#### Work instruction
Please print each entry below exactly as it reads.
____ Data section
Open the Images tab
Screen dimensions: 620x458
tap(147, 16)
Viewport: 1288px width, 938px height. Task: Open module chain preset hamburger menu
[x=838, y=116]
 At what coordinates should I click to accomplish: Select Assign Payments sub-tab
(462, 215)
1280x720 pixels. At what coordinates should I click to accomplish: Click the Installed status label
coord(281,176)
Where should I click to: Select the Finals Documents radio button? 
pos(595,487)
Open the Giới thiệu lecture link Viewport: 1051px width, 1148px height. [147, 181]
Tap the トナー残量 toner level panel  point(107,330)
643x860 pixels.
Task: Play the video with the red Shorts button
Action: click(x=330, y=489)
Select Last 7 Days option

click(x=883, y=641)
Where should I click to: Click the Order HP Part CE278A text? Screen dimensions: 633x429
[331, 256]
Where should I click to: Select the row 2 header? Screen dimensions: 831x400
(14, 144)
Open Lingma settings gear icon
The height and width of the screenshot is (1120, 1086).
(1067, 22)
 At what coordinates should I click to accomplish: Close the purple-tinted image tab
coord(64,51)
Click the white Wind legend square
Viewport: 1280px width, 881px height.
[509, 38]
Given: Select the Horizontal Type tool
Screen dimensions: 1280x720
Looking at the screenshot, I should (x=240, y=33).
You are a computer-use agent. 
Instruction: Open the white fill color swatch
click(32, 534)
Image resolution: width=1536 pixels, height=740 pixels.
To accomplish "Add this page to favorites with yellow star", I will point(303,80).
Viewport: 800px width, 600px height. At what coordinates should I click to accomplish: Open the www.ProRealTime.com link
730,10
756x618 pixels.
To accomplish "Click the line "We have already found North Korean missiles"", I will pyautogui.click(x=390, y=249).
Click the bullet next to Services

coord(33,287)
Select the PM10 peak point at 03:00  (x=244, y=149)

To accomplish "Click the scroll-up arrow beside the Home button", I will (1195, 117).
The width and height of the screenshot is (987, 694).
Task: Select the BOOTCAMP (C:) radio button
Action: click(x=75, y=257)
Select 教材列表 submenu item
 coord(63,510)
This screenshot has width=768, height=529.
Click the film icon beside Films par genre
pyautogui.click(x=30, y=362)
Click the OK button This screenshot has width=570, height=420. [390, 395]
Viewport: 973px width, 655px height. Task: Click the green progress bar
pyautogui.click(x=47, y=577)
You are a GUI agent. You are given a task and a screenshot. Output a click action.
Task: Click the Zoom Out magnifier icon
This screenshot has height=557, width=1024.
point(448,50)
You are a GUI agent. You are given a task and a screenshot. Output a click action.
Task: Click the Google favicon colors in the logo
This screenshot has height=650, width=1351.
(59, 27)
________
#### Answer space
Open the Images tab
Screen dimensions: 620x458
tap(147, 16)
Viewport: 1288px width, 938px height. Task: Open module chain preset hamburger menu
[x=838, y=116]
 At what coordinates should I click to accomplish: Select Assign Payments sub-tab
(462, 215)
1280x720 pixels. At what coordinates should I click to accomplish: Click the Installed status label
coord(281,176)
Where should I click to: Select the Finals Documents radio button? 
pos(595,487)
Open the Giới thiệu lecture link Viewport: 1051px width, 1148px height. [147, 181]
Tap the トナー残量 toner level panel  point(107,330)
643x860 pixels.
Task: Play the video with the red Shorts button
Action: click(x=330, y=489)
Select Last 7 Days option

click(x=883, y=641)
Where should I click to: Click the Order HP Part CE278A text? Screen dimensions: 633x429
[331, 256]
Where should I click to: Select the row 2 header? Screen dimensions: 831x400
(14, 144)
Open Lingma settings gear icon
The height and width of the screenshot is (1120, 1086).
(1067, 22)
 At what coordinates should I click to accomplish: Close the purple-tinted image tab
coord(64,51)
Click the white Wind legend square
Viewport: 1280px width, 881px height.
[509, 38]
Given: Select the Horizontal Type tool
Screen dimensions: 1280x720
Looking at the screenshot, I should (x=240, y=33).
You are a computer-use agent. 
Instruction: Open the white fill color swatch
click(32, 534)
Image resolution: width=1536 pixels, height=740 pixels.
To accomplish "Add this page to favorites with yellow star", I will point(303,80).
Viewport: 800px width, 600px height. At what coordinates should I click to accomplish: Open the www.ProRealTime.com link
730,10
756x618 pixels.
To accomplish "Click the line "We have already found North Korean missiles"", I will pyautogui.click(x=390, y=249).
Click the bullet next to Services

coord(33,287)
Select the PM10 peak point at 03:00  (x=244, y=149)

To accomplish "Click the scroll-up arrow beside the Home button", I will (1195, 117).
The width and height of the screenshot is (987, 694).
Task: Select the BOOTCAMP (C:) radio button
Action: click(x=75, y=257)
Select 教材列表 submenu item
 coord(63,510)
This screenshot has width=768, height=529.
Click the film icon beside Films par genre
pyautogui.click(x=30, y=362)
Click the OK button This screenshot has width=570, height=420. [390, 395]
Viewport: 973px width, 655px height. Task: Click the green progress bar
pyautogui.click(x=47, y=577)
You are a GUI agent. You are given a task and a screenshot. Output a click action.
Task: Click the Zoom Out magnifier icon
This screenshot has height=557, width=1024.
point(448,50)
You are a GUI agent. You are given a task and a screenshot. Output a click action.
Task: Click the Google favicon colors in the logo
This screenshot has height=650, width=1351.
(59, 27)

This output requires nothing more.